Content starts

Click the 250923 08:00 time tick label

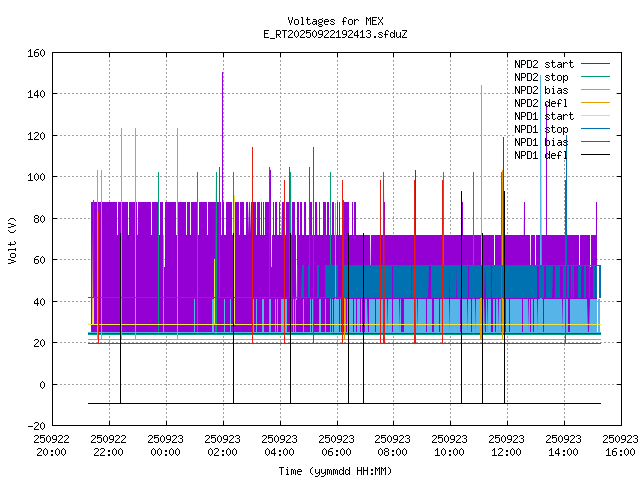(393, 445)
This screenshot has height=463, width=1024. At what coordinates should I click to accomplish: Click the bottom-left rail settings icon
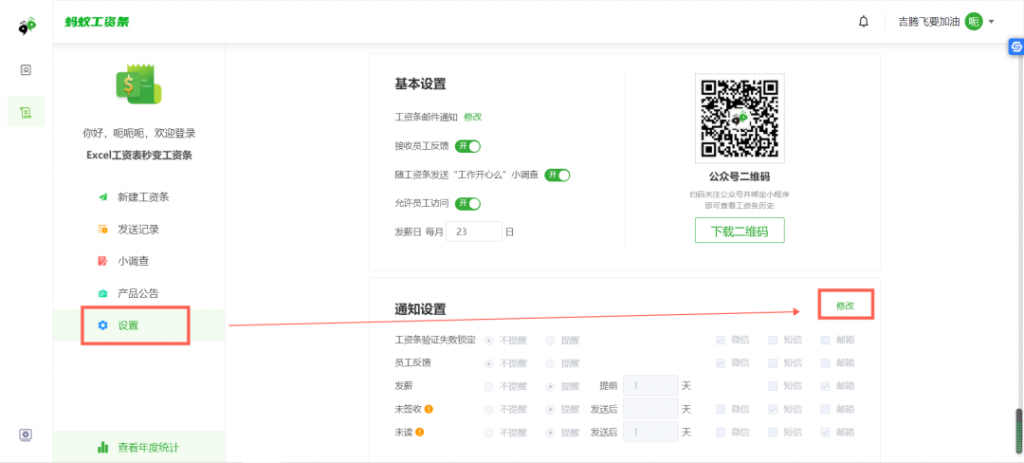point(26,434)
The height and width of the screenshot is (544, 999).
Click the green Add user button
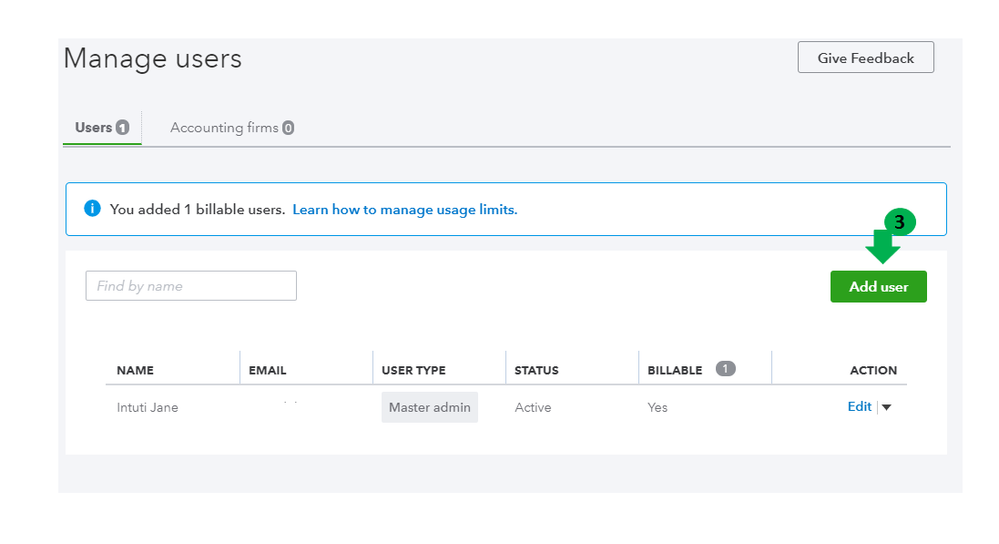click(x=878, y=287)
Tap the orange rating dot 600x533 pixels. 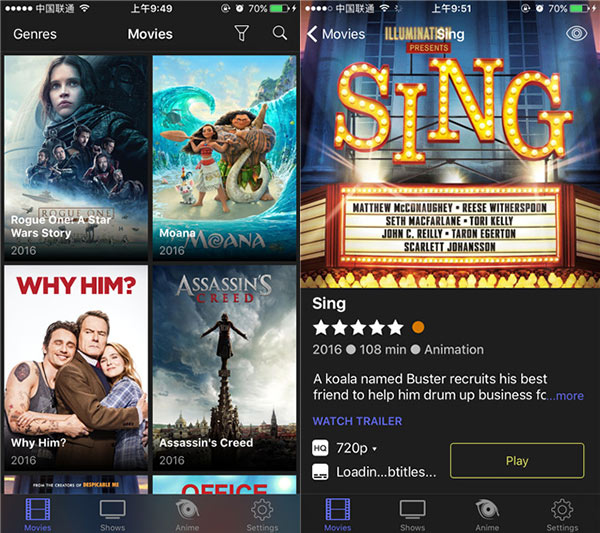tap(418, 328)
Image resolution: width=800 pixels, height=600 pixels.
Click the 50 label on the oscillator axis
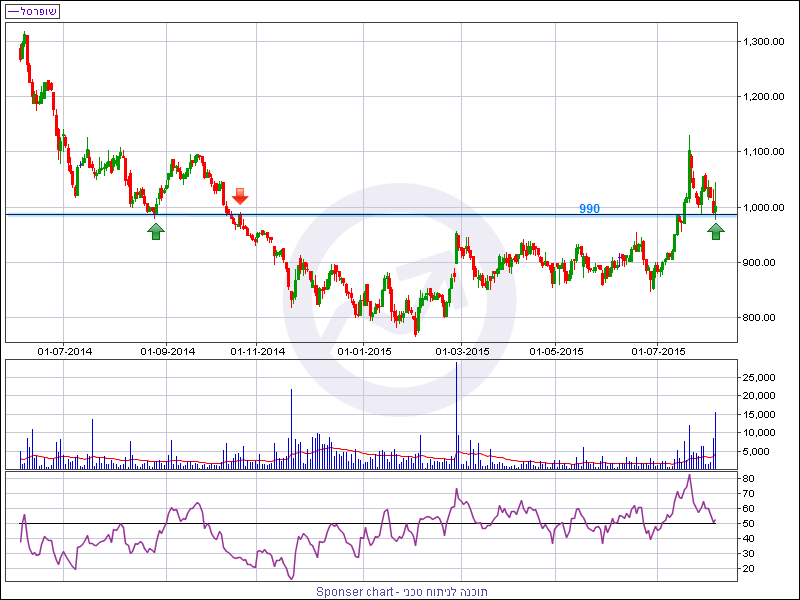pos(747,524)
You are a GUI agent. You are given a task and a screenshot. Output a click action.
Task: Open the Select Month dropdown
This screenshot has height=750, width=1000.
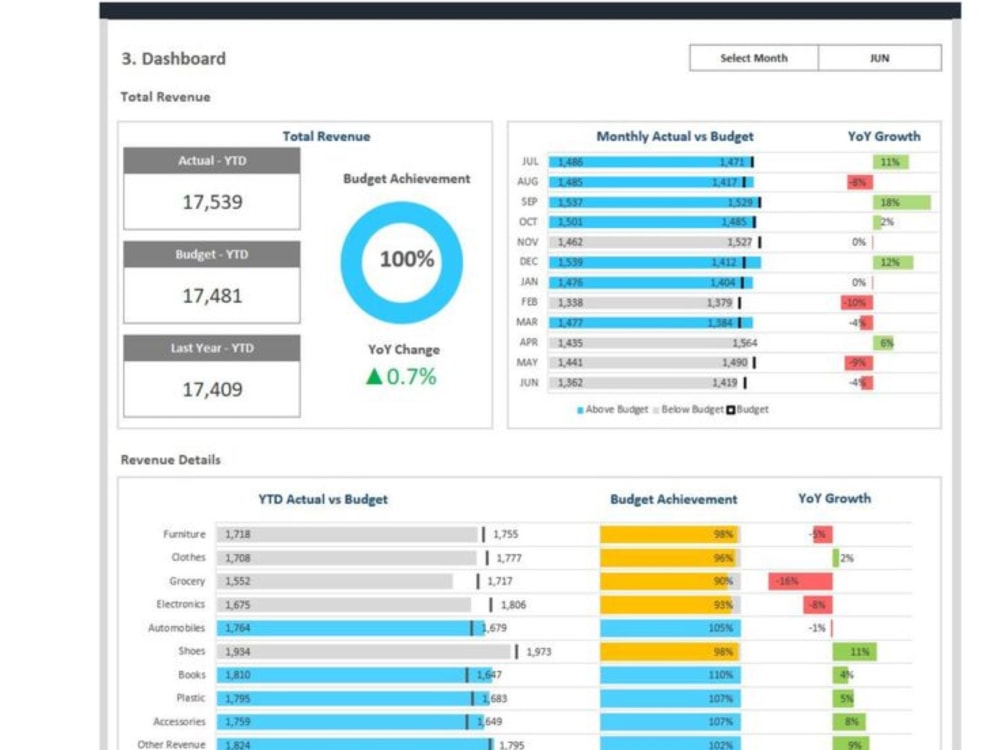[x=754, y=58]
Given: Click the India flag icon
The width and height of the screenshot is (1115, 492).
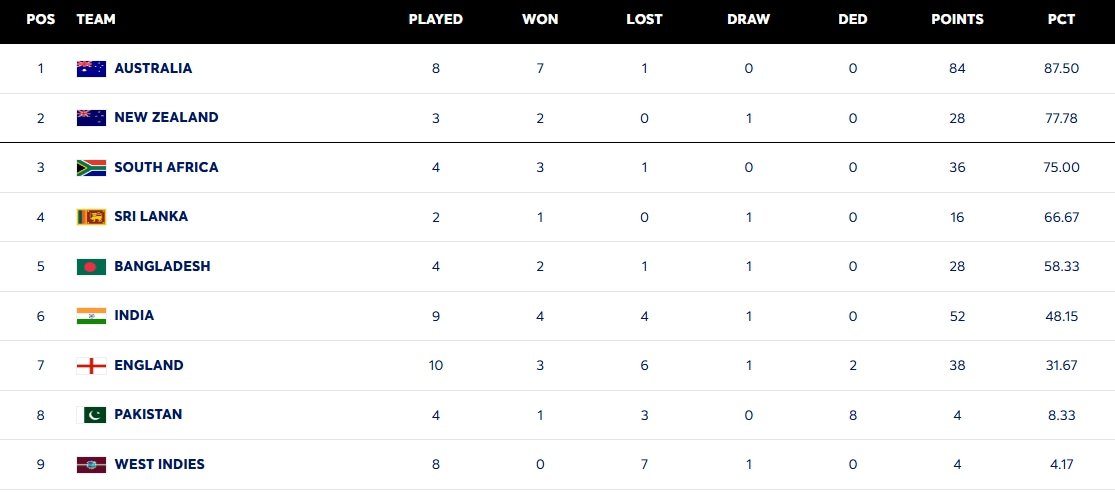Looking at the screenshot, I should [x=91, y=316].
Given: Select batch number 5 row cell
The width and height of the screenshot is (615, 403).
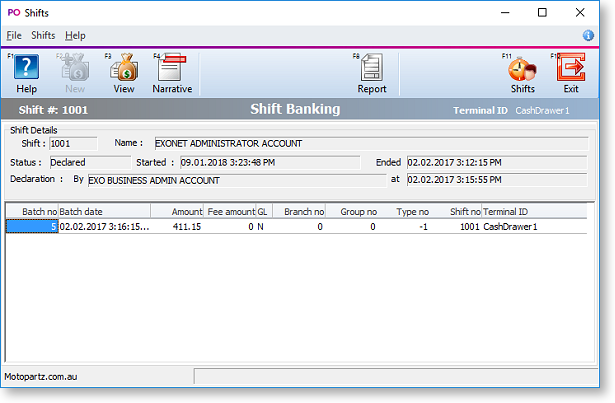Looking at the screenshot, I should pyautogui.click(x=32, y=227).
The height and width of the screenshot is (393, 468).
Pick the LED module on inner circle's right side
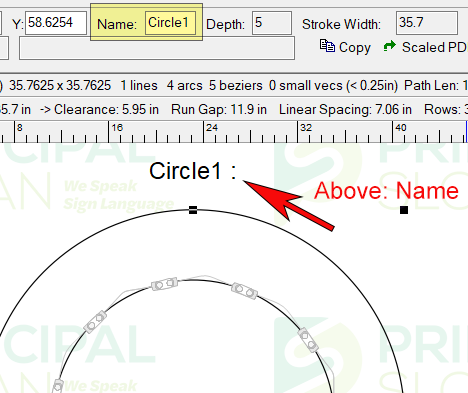(308, 340)
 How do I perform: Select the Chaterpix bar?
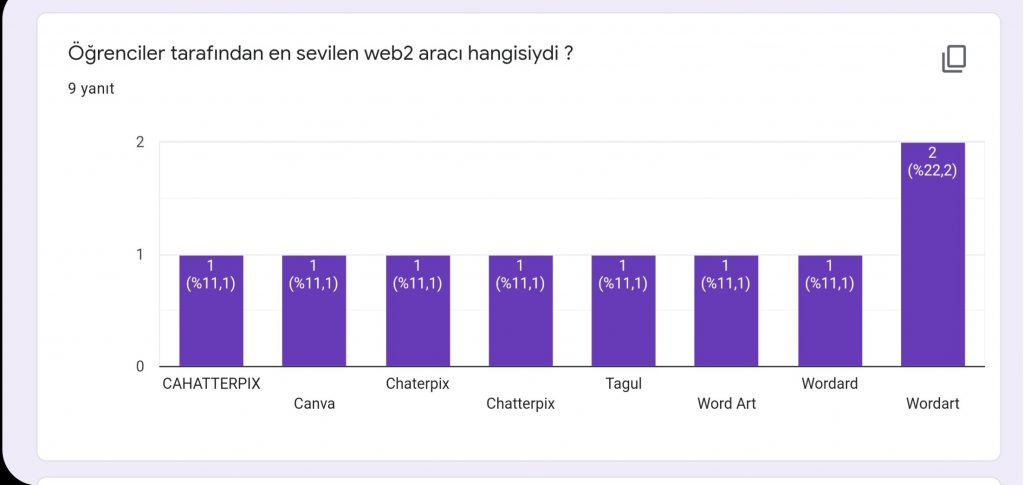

Content ends

- TASK TO CARRY OUT -
The response must restate exactly the lines from the one containing "This screenshot has height=750, width=1000." through the end of the records above and must leave out all pictures.

- RESPONSE TO THE TASK -
This screenshot has height=750, width=1000.
[x=754, y=58]
Given: Click the India flag icon
The width and height of the screenshot is (1115, 492).
Looking at the screenshot, I should [x=91, y=316].
Given: Select batch number 5 row cell
The width and height of the screenshot is (615, 403).
Looking at the screenshot, I should pyautogui.click(x=32, y=227).
The height and width of the screenshot is (393, 468).
Pick the LED module on inner circle's right side
(308, 340)
 How do I perform: Select the Chaterpix bar?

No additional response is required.